Select files from Computer, Google Drive, Dropbox, URL or by dragging it on the page.

2

Choose woff or any other format you need as a result (more than 200 formats supported)

3

Let the file convert and you can download your woff file right afterwards

About formats

PFA (Printer Font ASCII) is one of two file representations of Adobe's PostScript Type 1 font format, introduced in 1984 as part of the PostScript page description language. A PFA file contains the complete font program as plain ASCII text — the clear-text header with font name, encoding array, and metrics, followed by a hex-encoded encrypted section (eexec) holding the actual glyph outlines described as cubic Bezier curves with stem hints. Because every byte is represented in printable ASCII characters, PFA files are roughly twice the size of their PFB binary counterparts, but they can be transmitted through any text-safe channel and edited in a standard text editor. PFA became the standard Type 1 distribution format on Unix and Linux systems, where binary font formats were less convenient for PostScript printer pipelines. A key advantage is universal text compatibility — PFA files pass cleanly through email systems, FTP text-mode transfers, and version control without corruption from character encoding transformations. The readable structure also benefits font developers, who can inspect header values and encoding declarations directly. Type 1 fonts in PFA form powered the desktop publishing revolution of the late 1980s and 1990s, with Adobe's font library and the Apple LaserWriter printer establishing PostScript typography as the professional standard. Although OpenType has superseded Type 1 for new font development, PFA files remain in active use within legacy publishing workflows and PostScript/PDF production systems.
Developer: Adobe Systems
Initial release: 1984
WOFF (Web Open Font Format) is a web font container format developed by Jonathan Kew, Tal Leming, and Erik van Blokland, and standardized by the W3C as a Recommendation in December 2012. The format wraps existing TrueType or OpenType font data in a compressed container with additional metadata, specifically designed for efficient delivery over HTTP as part of web pages using the CSS @font-face rule. WOFF applies table-level zlib compression to the font data, typically achieving 40-50% size reduction compared to raw TTF or OTF files, while preserving every table and glyph exactly. An extended metadata block allows foundries to embed licensing information, credits, and descriptions that travel with the font file. WOFF was created to address a practical impasse: type foundries were reluctant to allow their fonts on the web in raw TTF/OTF form (easily installable as desktop fonts), while the web standards community needed a freely implementable font delivery mechanism. One advantage is universal browser support — every modern browser across desktop and mobile platforms renders WOFF natively, making it the baseline format for web typography. The distinct file signature and container structure also provides a licensing benefit, giving foundries a format distinguishable from desktop fonts while remaining technically straightforward. WOFF 2.0, standardized in March 2018, replaces zlib with Brotli compression for an additional 20-30% size reduction and has achieved similarly broad browser adoption. Together, WOFF and WOFF2 enabled the custom web typography revolution that transformed web design from a handful of system fonts to millions of typeface options.
Developer: W3C
Initial release: December 13, 2012

Frequently Asked Questions

Why convert PFA to WOFF?

WOFF compresses font data for fast web delivery. Converting PFA to WOFF lets you serve legacy PostScript typefaces on modern websites efficiently.

How to open WOFF?

WOFF files are loaded by web browsers through CSS @font-face declarations. Desktop tools like FontForge and Wakamai Fondue can also inspect them.

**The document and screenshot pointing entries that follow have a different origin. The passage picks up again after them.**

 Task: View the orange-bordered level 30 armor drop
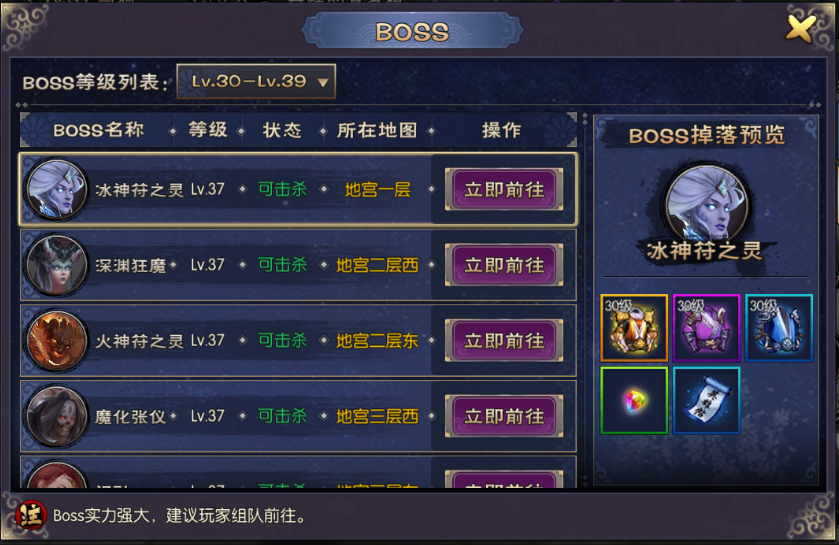point(634,327)
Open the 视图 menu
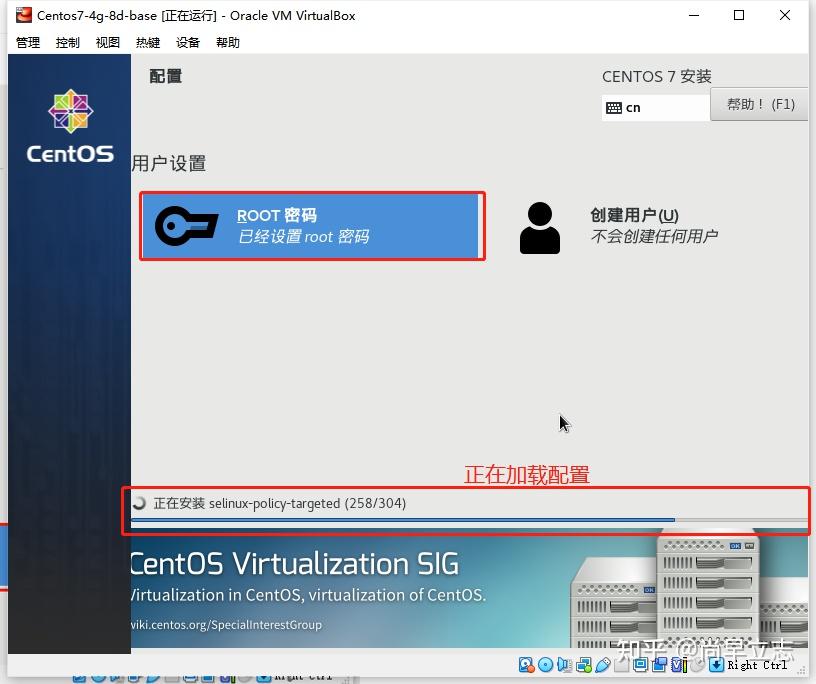 pyautogui.click(x=107, y=42)
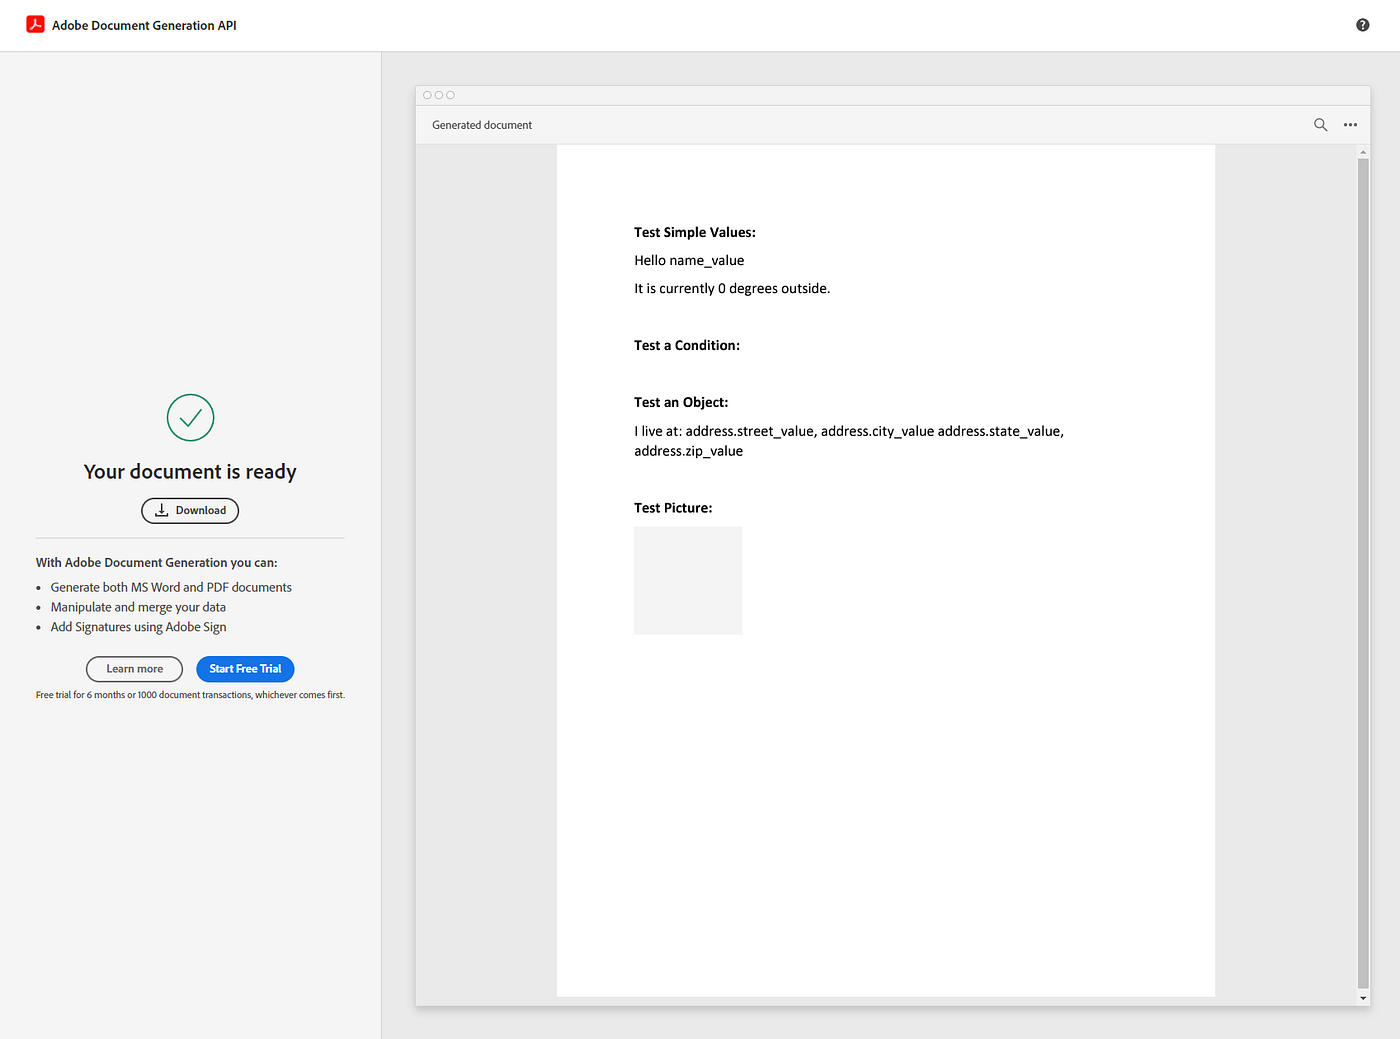The height and width of the screenshot is (1039, 1400).
Task: Click the download arrow icon on Download button
Action: point(161,510)
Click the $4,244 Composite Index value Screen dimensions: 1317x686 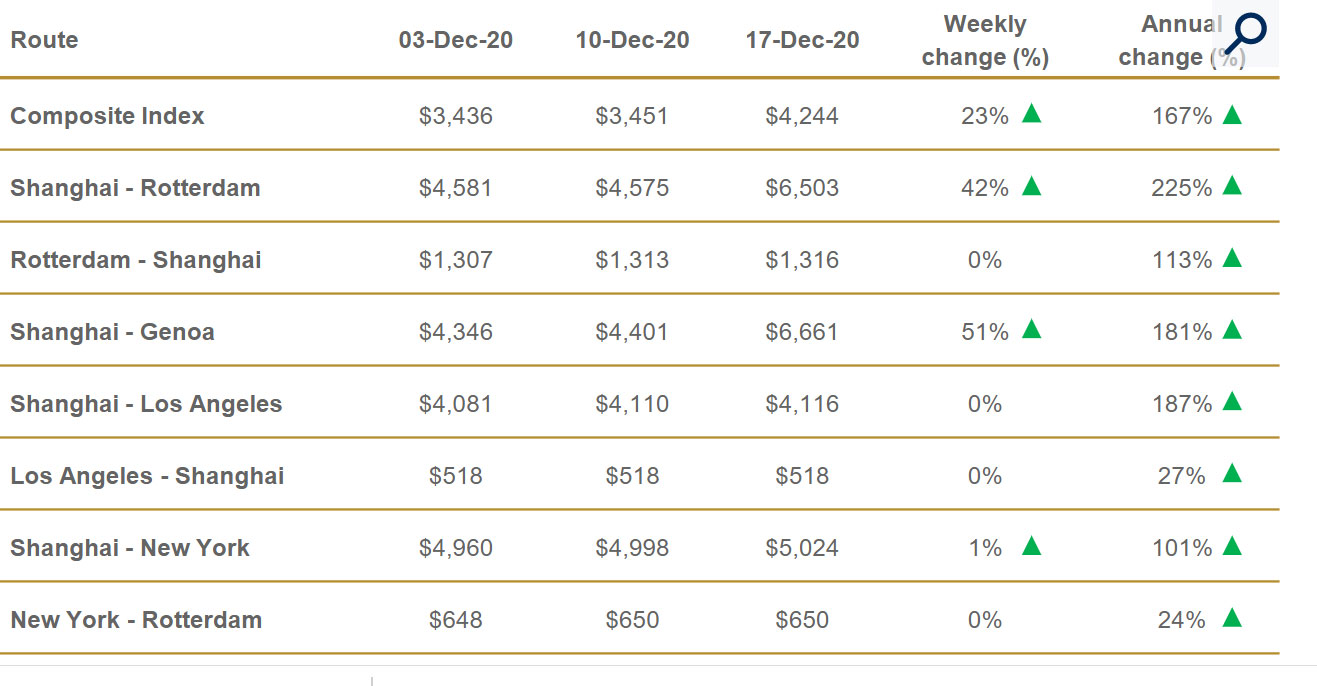[x=802, y=116]
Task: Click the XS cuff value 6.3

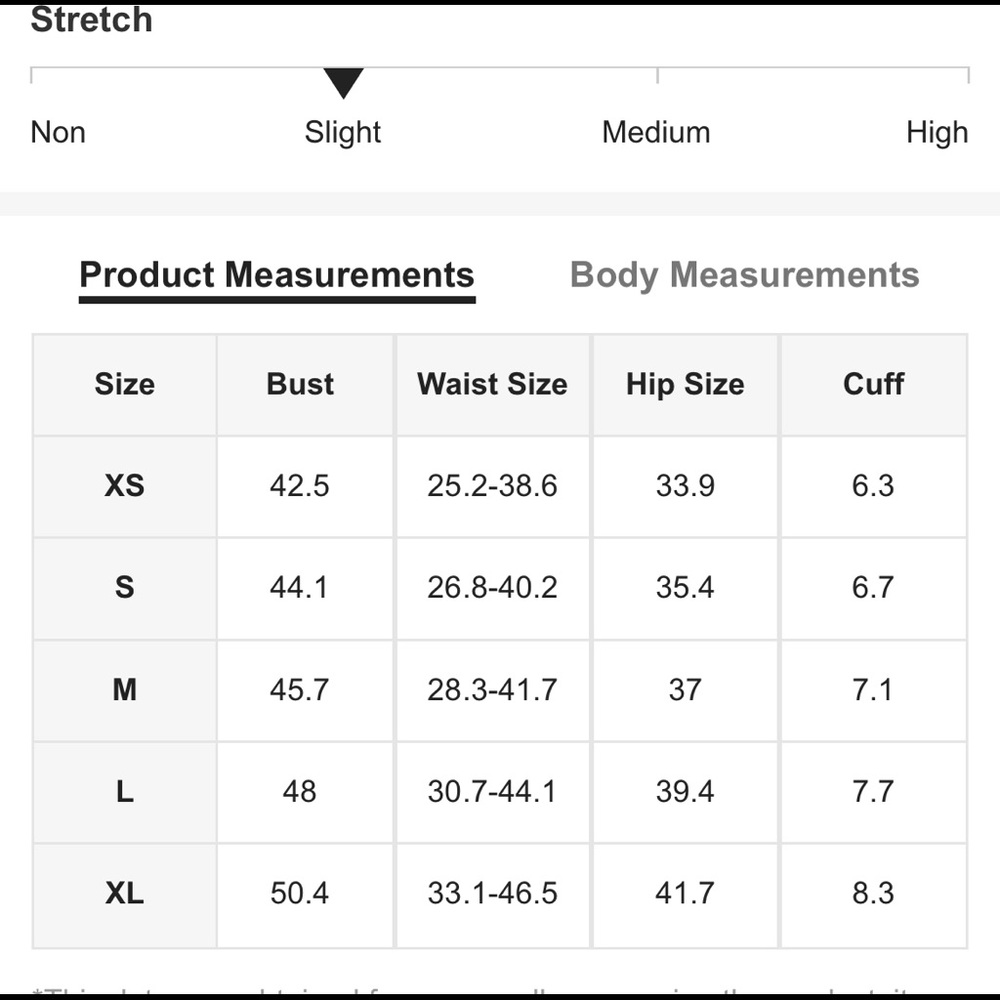Action: [873, 486]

Is WOFF supported by all browsers?

Yes — WOFF has universal support across Chrome, Firefox, Safari, Edge, and all modern mobile browsers. It is the standard web font format.

Should I use WOFF or WOFF2?

WOFF2 offers better compression but WOFF has marginally wider legacy support. For maximum compatibility, many sites serve both via CSS fallbacks.

Will my font look the same on the web?

Yes. The glyph outlines are preserved during conversion — your typeface renders faithfully in browsers, matching its original design.